Overall though, a majority that spoke at the meeting were against the proposal to construct a new medical clinic building.
After the city council voted to send the issue back down to the Planning & Zoning Committee for further examination a suggestion was made for any future public hearings. One Randolph resident presented the idea that anyone who wishes to speak at a City Council meeting should write down their full name, occupation, and address, as opposed to just a first name like what had been done at the meeting.
The idea surfaced from worries that those voicing opinions against the Special Use Permit may not have all been Randolph residents but rather a large representation from other communities that would not be affected by the Council's decision.
A few people at the meeting touched on the history of the clinic, which included a revered man in the Randolph Community, Dr. Billerbeck. He ran the Randolph facility before ultimately selling it to the Osmond Hospital, but he always ensured there was a doctor that lived in town. He even came out of retirement at one point to serve his community again.

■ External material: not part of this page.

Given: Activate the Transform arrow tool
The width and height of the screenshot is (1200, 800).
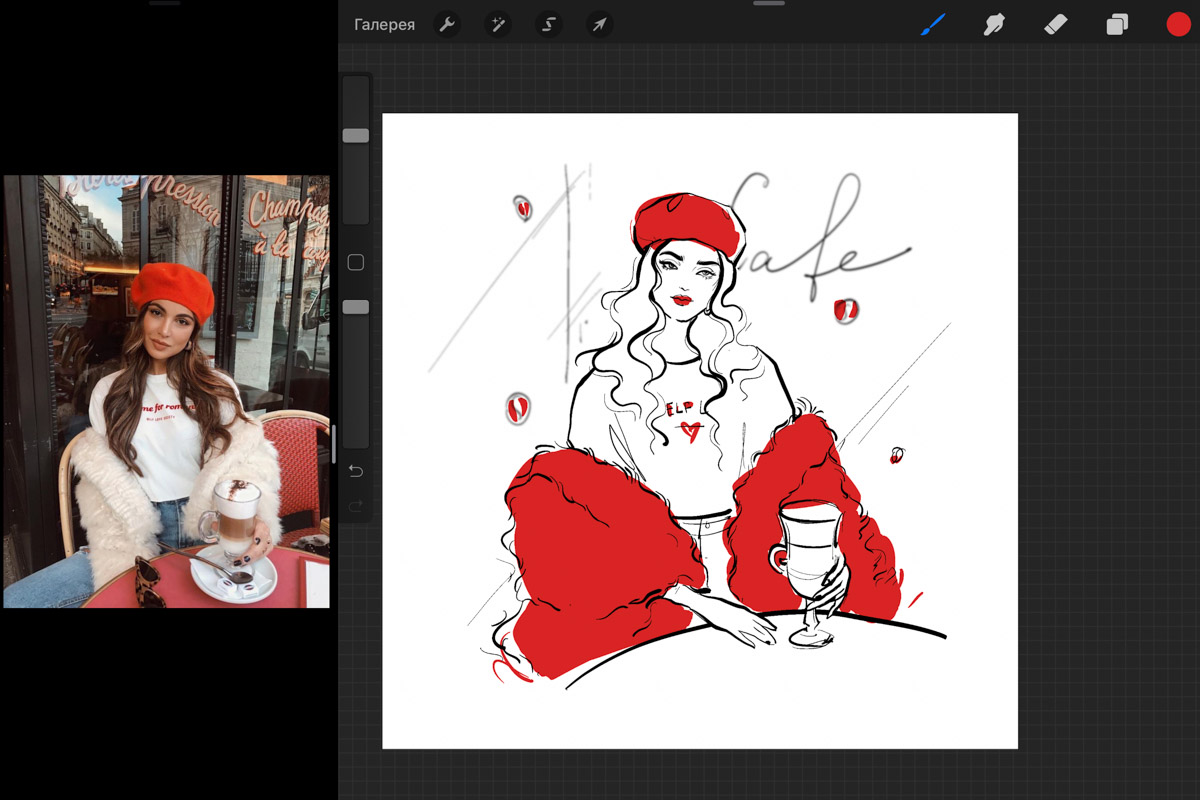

Once again, a few people brought up issues with the Special Use Permit like Osmond lawyer David Levy, but a majority voiced personal concerns about the situation, whether it be worry of job loss or worry of losing a medical facility in Randolph.
The City Council sent this down to the Planning & Zoning Committee, saying they are in no rush to make this decision and want more information regarding the half million dollar project. One City Councilman said he wanted to send it back down to P&Z because he felt the whole truth wasn’t being told by somebody. Jim Recob had previously said is not affiliated with Faith Regional Physician Services but the goal was to bring them into the facility he wants to construct. An Osmond Hospital administrator says he has talked to administrators at FRPS and says there is no intention to put a facility in Randolph. The City Councilman wants the truth before deciding.
It is expected that there may be another Public Hearing at the next Planning & Zoning Committee meeting.
As for the rest of the City Council meeting, there was an ordinance with three zoning amendments that was passed unanimously by the Council.
In department reports, it was announced that the Muffin Monster has arrived. A Muffin Monster is a machine that will be used at the wastewater treatment facility. It is used to grind up waste materials.
Council members also heard a report on police activities in the community.
Lastly, the City Council decided to take on a small project of putting up new stalls in the bathrooms at the football field.
This expense will be split with the Randolph school and will be installed by city employees.
The original estimated cost was $3,500 but more research will be done online to see if the partitions can be purchased more cheaply.